■ **Text under study**
As cities become more populated and land becomes more scarce, condominiums are becoming a home option of choice for many Canadians. For pet lovers who rent, condominiums are lifesavers, as most properties welcome animals. However, it’s best to be aware of all pet rules and regulations before purchasing or leasing a condominium as these vary per corporation.

Be A Responsible Resident
Familiarizing oneself with all aspects of a corporation’s operations will be beneficial in deciding if your chosen condominium is right for you and your family’s lifestyle. There have been many instances where owners moved into a condominium knowing all the rules relating to humans, but were unaware of the rules regarding pets. Condominium documents such as the Declaration, By-Laws, and Rules outline how the condominium operates and how the owners and their tenants operate within it, so it is important to review these documents when moving into a building with pets or bringing a furry friend back to a home you have already made your own.

An important note, the condominium board of directors shall enforce the rules in the corporation documents and owners shall follow the same once they become part of the condominium community. If someone is moving into a building and they have a dog, they should be aware of the rules of the condominium as these may well have an impact on their lives. Some corporation documents identify weight restrictions on pets, others have distinctions between what is considered a pet and what isn’t, and some ban pets outright. Many declarations have stipulations that pets must always be leashed on common areas mainly for the safety (and sanity) of all those in the community. These areas are called common for a reason – shared in common by all those in the condominium community. You may think your pet is cuddly and cute and would never hurt a fly, but there is someone out there scared to death of your poodle. Be kind and courteous when these rules are in place because you share the hallways and elevators with everyone and their enjoyment of these areas must be respected.

■ **Check your understanding**
1. According to the passage on condominium pet rules, which condominium documents outline how the condominium operates?
2. Reproduce word for word the portion of the passage on condominium pet rules between "As cities become" and "vary per corporation.", inclusive.

■ **Data supplied**

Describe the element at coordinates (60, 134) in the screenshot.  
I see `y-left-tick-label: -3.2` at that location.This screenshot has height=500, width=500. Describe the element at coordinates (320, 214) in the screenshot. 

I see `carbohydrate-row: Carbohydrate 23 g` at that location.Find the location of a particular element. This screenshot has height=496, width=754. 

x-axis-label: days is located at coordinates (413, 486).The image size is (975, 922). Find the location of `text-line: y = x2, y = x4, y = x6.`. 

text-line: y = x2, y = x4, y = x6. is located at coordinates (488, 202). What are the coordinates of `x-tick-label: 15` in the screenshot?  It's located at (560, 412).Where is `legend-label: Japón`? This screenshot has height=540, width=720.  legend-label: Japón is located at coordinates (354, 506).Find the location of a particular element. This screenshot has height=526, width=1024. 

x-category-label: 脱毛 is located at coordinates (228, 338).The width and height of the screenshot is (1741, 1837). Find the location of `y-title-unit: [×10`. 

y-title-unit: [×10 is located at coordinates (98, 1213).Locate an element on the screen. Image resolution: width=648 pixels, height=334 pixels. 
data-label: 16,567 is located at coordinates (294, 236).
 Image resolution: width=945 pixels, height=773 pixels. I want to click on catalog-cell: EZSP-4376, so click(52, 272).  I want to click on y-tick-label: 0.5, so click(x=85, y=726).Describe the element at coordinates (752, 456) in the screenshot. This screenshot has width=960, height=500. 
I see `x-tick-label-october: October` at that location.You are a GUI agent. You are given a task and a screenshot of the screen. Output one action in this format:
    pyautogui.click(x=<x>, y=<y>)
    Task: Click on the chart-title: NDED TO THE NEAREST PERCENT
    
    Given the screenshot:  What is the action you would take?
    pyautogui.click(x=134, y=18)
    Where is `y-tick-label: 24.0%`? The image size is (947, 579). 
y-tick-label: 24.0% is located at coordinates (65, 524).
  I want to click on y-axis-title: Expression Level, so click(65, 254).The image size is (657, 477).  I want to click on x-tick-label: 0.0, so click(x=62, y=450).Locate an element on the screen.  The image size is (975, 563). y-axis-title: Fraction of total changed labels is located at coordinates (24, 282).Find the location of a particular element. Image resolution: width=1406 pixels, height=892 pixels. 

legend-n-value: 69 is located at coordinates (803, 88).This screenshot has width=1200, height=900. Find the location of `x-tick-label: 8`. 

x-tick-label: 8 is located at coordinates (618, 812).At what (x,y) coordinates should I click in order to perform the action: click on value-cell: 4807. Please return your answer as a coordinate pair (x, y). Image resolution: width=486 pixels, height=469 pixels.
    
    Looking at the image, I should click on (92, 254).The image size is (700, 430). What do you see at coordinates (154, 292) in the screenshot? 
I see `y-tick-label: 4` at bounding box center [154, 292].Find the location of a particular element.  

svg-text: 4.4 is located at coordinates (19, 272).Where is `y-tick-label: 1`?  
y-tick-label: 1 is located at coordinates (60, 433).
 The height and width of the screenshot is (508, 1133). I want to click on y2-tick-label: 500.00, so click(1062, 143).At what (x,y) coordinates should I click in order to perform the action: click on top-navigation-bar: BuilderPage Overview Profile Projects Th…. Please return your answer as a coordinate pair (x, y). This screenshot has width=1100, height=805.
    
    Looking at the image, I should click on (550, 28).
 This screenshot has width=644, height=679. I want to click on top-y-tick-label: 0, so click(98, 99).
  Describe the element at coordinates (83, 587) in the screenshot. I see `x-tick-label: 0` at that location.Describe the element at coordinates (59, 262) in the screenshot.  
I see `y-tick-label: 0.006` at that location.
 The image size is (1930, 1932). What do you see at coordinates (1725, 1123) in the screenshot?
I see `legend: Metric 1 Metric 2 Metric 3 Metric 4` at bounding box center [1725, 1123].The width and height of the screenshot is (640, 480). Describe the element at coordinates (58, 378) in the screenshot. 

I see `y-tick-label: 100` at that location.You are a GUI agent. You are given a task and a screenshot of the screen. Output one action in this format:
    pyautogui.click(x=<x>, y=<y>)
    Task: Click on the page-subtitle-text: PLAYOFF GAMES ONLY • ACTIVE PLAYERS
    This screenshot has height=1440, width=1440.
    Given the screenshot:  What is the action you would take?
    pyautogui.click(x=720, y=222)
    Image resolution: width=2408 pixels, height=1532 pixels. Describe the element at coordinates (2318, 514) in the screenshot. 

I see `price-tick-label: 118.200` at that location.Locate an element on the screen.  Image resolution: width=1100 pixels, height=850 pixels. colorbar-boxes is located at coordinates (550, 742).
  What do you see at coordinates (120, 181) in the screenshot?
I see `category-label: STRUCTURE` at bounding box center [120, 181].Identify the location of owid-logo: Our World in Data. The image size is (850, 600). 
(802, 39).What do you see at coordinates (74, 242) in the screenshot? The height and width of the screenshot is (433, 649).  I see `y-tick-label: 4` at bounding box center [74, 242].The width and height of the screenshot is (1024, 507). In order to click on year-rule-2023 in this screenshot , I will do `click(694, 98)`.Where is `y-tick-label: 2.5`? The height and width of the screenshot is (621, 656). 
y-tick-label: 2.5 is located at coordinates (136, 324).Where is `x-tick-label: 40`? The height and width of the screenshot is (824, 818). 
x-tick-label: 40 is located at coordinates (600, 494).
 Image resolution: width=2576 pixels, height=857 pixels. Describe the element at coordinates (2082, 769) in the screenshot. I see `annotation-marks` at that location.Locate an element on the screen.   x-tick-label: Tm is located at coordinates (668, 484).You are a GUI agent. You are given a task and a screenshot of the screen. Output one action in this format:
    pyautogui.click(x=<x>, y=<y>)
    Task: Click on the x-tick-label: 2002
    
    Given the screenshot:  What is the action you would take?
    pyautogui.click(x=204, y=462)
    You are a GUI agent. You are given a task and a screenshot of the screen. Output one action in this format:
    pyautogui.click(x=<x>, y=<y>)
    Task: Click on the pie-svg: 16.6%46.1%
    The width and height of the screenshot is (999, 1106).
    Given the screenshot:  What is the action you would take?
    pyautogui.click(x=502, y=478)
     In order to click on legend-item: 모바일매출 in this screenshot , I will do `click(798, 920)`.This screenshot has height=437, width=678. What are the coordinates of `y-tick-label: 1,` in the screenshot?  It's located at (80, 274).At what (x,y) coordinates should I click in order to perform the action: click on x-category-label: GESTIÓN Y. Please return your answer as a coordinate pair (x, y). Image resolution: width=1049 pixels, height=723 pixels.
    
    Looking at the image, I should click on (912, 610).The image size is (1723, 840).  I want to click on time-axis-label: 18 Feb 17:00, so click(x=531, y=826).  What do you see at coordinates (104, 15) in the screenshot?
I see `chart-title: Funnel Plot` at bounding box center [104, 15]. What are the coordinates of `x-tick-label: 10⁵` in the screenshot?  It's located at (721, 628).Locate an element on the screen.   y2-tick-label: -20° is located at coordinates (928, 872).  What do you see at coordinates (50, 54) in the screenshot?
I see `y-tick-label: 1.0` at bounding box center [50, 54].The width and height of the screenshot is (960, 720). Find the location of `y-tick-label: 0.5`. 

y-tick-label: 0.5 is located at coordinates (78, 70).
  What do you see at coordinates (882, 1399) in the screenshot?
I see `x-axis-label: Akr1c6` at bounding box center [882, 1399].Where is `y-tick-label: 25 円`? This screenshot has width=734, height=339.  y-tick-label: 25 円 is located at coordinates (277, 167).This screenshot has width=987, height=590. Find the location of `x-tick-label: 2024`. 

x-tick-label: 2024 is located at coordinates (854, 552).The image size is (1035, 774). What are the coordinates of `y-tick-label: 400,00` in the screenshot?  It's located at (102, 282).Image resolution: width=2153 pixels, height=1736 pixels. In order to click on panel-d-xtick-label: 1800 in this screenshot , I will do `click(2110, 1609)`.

■ **Task answers**
1. The Declaration, By-Laws, and Rules.

2.
As cities become more populated and land becomes more scarce, condominiums are becoming a home option of choice for many Canadians. For pet lovers who rent, condominiums are lifesavers, as most properties welcome animals. However, it’s best to be aware of all pet rules and regulations before purchasing or leasing a condominium as these vary per corporation.